High intake of dietary fat is associated with a reduced risk of death, whereas high consumption of carbohydrates is associated with increased mortality, according to results from the PURE study presented at the ESC Congress 2017. Data from this large dietary study also show that fruit, vegetable, and legume intake is associated with a reduced risk of death, even if consumed at fairly moderate amounts. “Dietary guidelines should be reconsidered in light of these findings, especially in low-income and middle-income countries,” says study investigator Mahshid Dehghan.

Credit: V. Summersby/Macmillan Publishers Limited

Current dietary guidelines are based mostly on studies from Western countries where, for example, intake of fat was very high. Whether results from those studies can be extrapolated to other countries is unclear. The PURE study included >135,000 participants, aged 35–70 years, from 18 low-income, middle-income, and high-income countries across five continents and had 7.4 years of follow-up. Dietary intake was recorded using country-specific, validated food frequency questionnaires.

Participants with a high intake of fat (35% of energy) had a 23% lower risk of death compared with the low-intake group (11% of energy; P < 0.0001). High intake of all major types of fat (saturated, monounsaturated, and polyunsaturated fat) was associated with significantly lower risk of death, and high intake of saturated fat was also associated with a 21% lower risk of stroke (P = 0.0498). By contrast, a diet high in carbohydrates (77% of energy) was associated with a 28% increased risk of death compared with a diet low in carbohydrates (46% of energy; P = 0.0001). No associations were found between fat or carbohydrate intake and risk of cardiovascular death.

Dietary guidelines should be reconsidered in light of these findings

High intake of total fat and each type of fat was associated with higher levels of total and LDL cholesterol, but also with increased HDL-cholesterol and apolipoprotein A1 levels and lower triglyceride levels. Reducing saturated fat intake and replacing it with carbohydrates had an adverse effect on blood lipid markers, whereas replacement of saturated with unsaturated fats improved risk markers such as LDL-cholesterol level and blood pressure, but worsened HDL-cholesterol and triglyceride levels. These results contrast with current recommendations of limiting total and saturated fat intake to <30% and <10% of energy, respectively. “Relaxing current restrictions on fat consumption, while emphasizing limiting carbohydrate consumption (when high) is likely to reduce mortality,” says Dehghan.

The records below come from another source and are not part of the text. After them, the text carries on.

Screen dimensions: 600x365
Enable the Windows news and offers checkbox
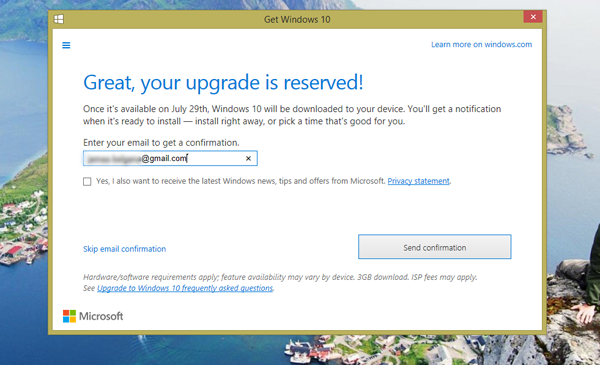click(87, 181)
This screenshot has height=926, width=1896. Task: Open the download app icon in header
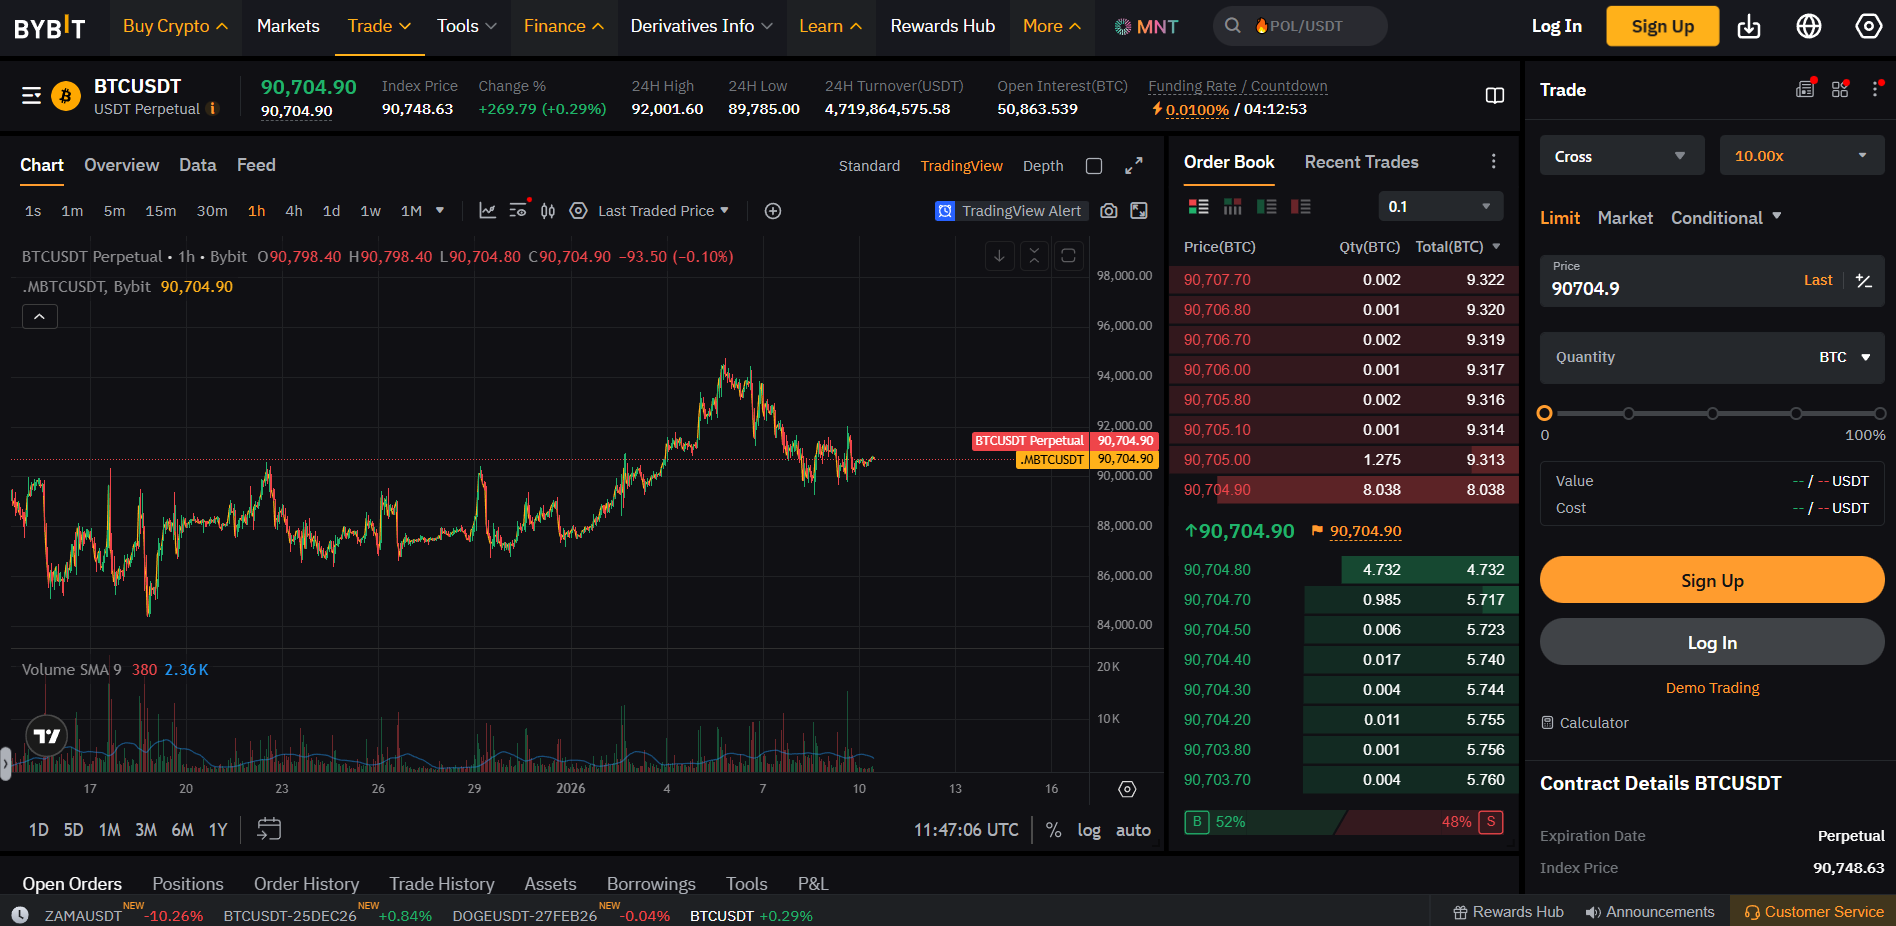pos(1749,27)
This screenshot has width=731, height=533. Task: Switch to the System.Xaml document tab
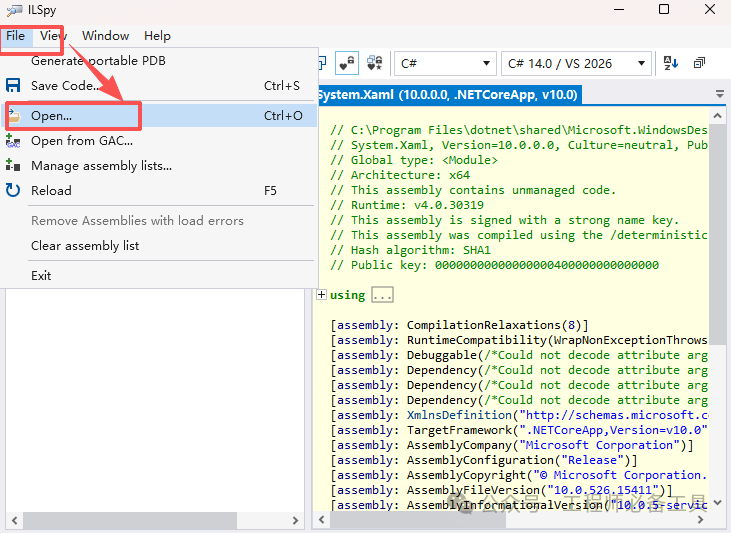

The PURE study also showed an inverse association between fruit, vegetable, and legume intake and all-cause mortality, and specifically that participants who consumed three to four servings (375–500 g) daily had the lowest mortality compared with the group with less than one serving daily (HR 0.78, 95% CI 0.69–0.88), with little additional benefit for intake beyond this range. Most guidelines recommend a minimum of five daily servings. “The current recommendation is unaffordable for most people in low-income and middle-income countries,” explains study investigator Victoria Miller. “Even a small reduction in the WHO's recommendation from 400 g to 375 g per day may have important implications on food security in poor countries.” Of note, raw vegetable intake was more strongly associated with a lower risk of death than cooked vegetable intake.

Future work is planned to look at the effect of individual foods and dietary patterns on health outcomes. “As more data accumulate with increased follow-up and the expansion of enrolment in the PURE study, we will be in a better position to conduct more robust analyses of the associations between diet and specific causes of mortality,” says Miller.